Now Autumn is a month of harvest, plenty, celebrating family, being thankful for what you have, for being satisfied with what the Lord has given you.  What those verses were saying to me on that morning was that I need to learn to be satisfied with what I have, I am to some degree of course but it's definitely something I could do better at.  It also made me think that I need to do better honoring and thanking the Lord all the time.  Not just when I was receive a blessing or when I'm feeling guilty.  Fixing up our homes is important and necessary especially before winter sets in...but making sure that our faith and our relationship with the Lord is equally strong, secure, and weather-ready is even more important.  And our relationship with him requires constant up-keep, adjustments, and fixing on our part.  He wants not just be satisfied with what we have but Thankful for it.  That's what this beautiful season is supposed to high light.  But we can get carried away in other things.  I know I do.  I think it's important not to worry about the future, it's important to live in this moment and this day to love the people that God has placed in your life...you never know when they may not be there.  Life can change so quickly it's comforting to know that God is a constant he is the Alpha and Omega, The beginning and the end, like he says in exodus to Moses "I m that I am".  He's all encompassing.  He should be present in every aspect of our lives.



So after this lovely moment I had on Sunday, I felt the need to do better, to try.  So I made a list of things I'm going to work on this week to be a better christian.  To enjoy this life that I've been blessed with and to put God first.


Remember to pray before my meals *it's something so small but so important and I've gotten out of the habit*
Watch my potty mouth *a ridiculously hard habit to break*
Read my devotions Every day
Remember to keep up with my daily prayer list
Take pride in my home and myself
Enjoy the family that I'm blessed enough to live close to
Actually ask myself WWJD
Remember to be kind and helpful and have a good attitude while doing it
Be good stewards with our finances
Make a list of 5 blessings every day this week *they must be different everyday*
Go to church this week *maybe bible study?*
Find satisfaction in what we have

Now of course I should try and be the best Christian I can be every day but this week I want to Actively try and see if I can tell a difference, or even if those around me  can tell. . Enjoy this song by Jewel called 'Satisfied'



2 comments:

Anonymous said...

Great post Marie!

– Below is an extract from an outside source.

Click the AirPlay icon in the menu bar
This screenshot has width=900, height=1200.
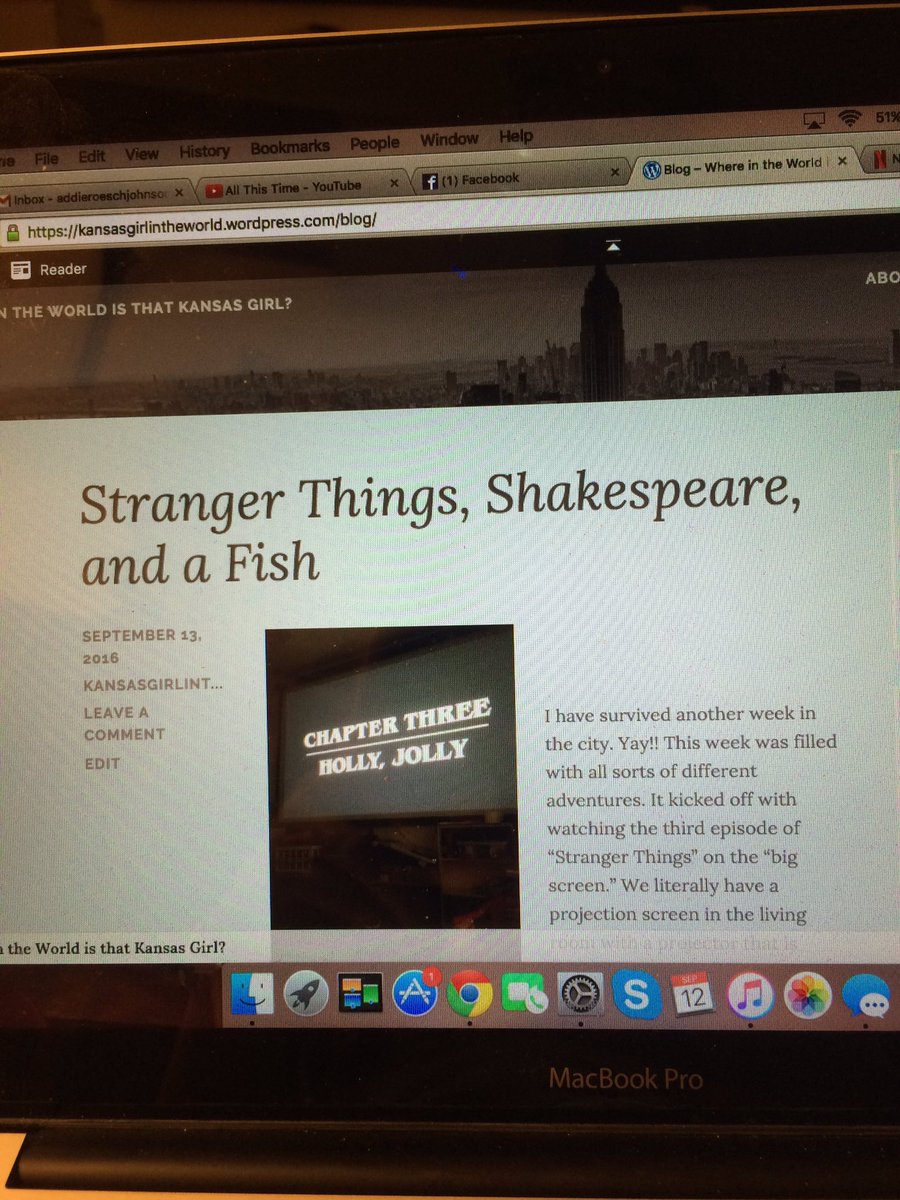click(812, 117)
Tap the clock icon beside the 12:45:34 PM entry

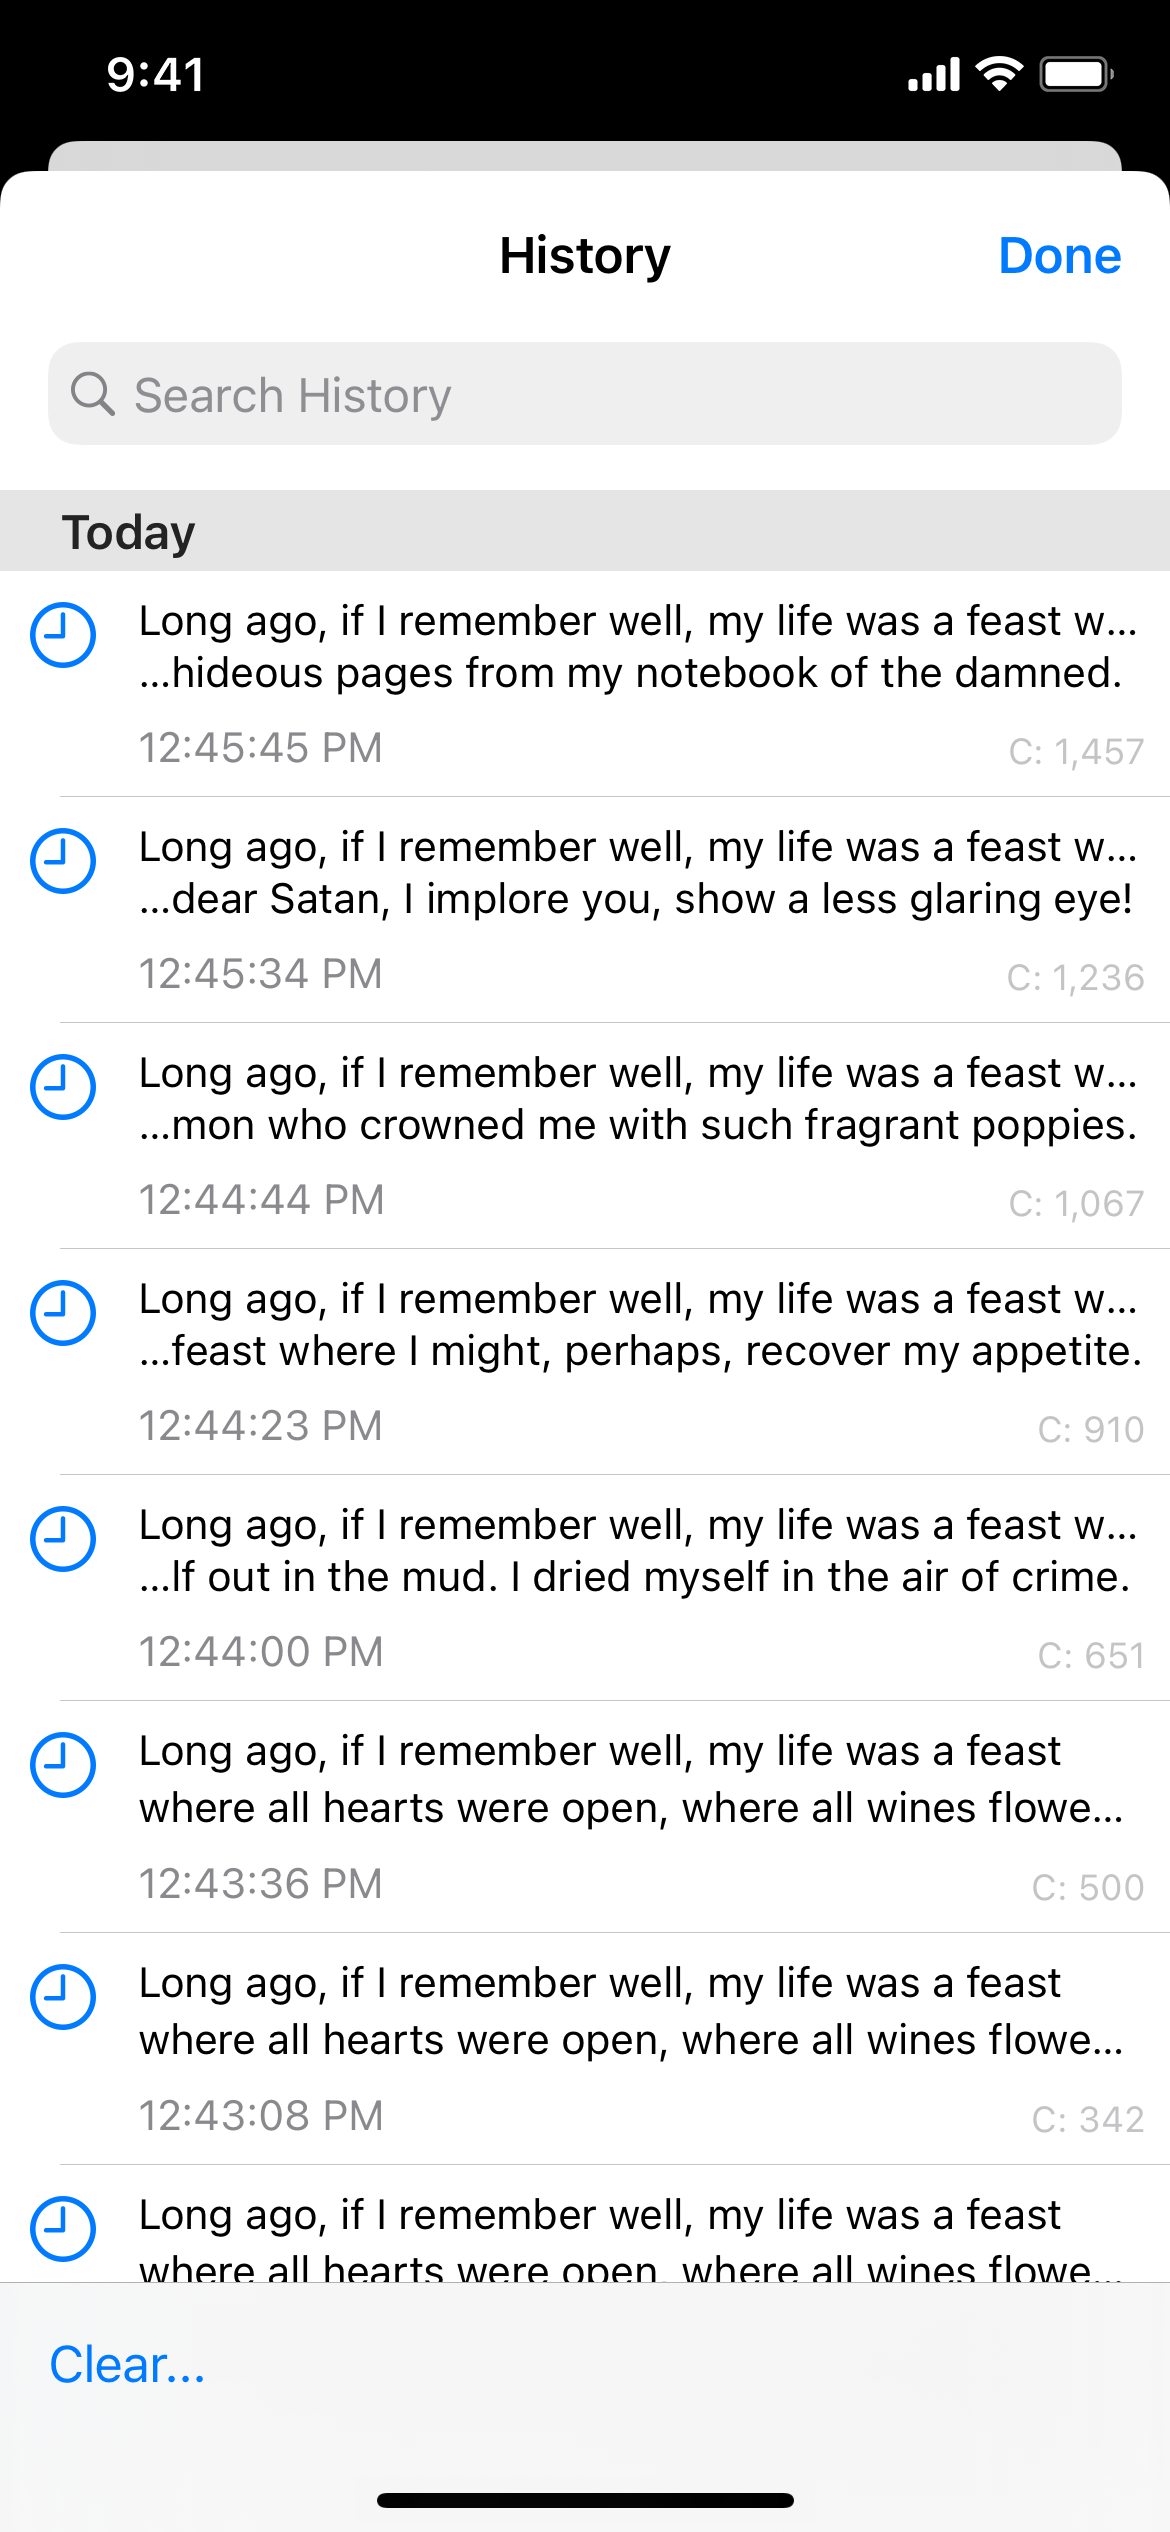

It's so easy to be complacent, forgetting that God does not want or even call us to be so. He wants us to be all that we are meant to be, that He has made us to be. Yet, it's so easy to get caught up in life, that we lose our purpose. Thanks for your encouraging words. Love them

Nattybug said...

Strong. I challenge you to make it a daily goal, rather than just focusing on it for this week. Just take it a day at a time. :) We should be constantly reminding ourselves of what Christ has done for us, and constantly checking ourselves througout the day. If you have YouVersion on your phone, I would encourage you to do The Confident Woman devotional. It's so powerful. I love this post, it's fantastic and I needed to hear it. It's crazy how often we can get caught up in asking God for things, asking for this and that, getting frustrated when we're not seeing results in our every day lives. But what's more important is to thank Him. I struggle with that a lot. Last night instead of saying "Lord please help me do this..." or "Lord please bless me with this..." I really tried to focus on just saying THANK YOU FOR THIS.

Greaaaat blog, girl!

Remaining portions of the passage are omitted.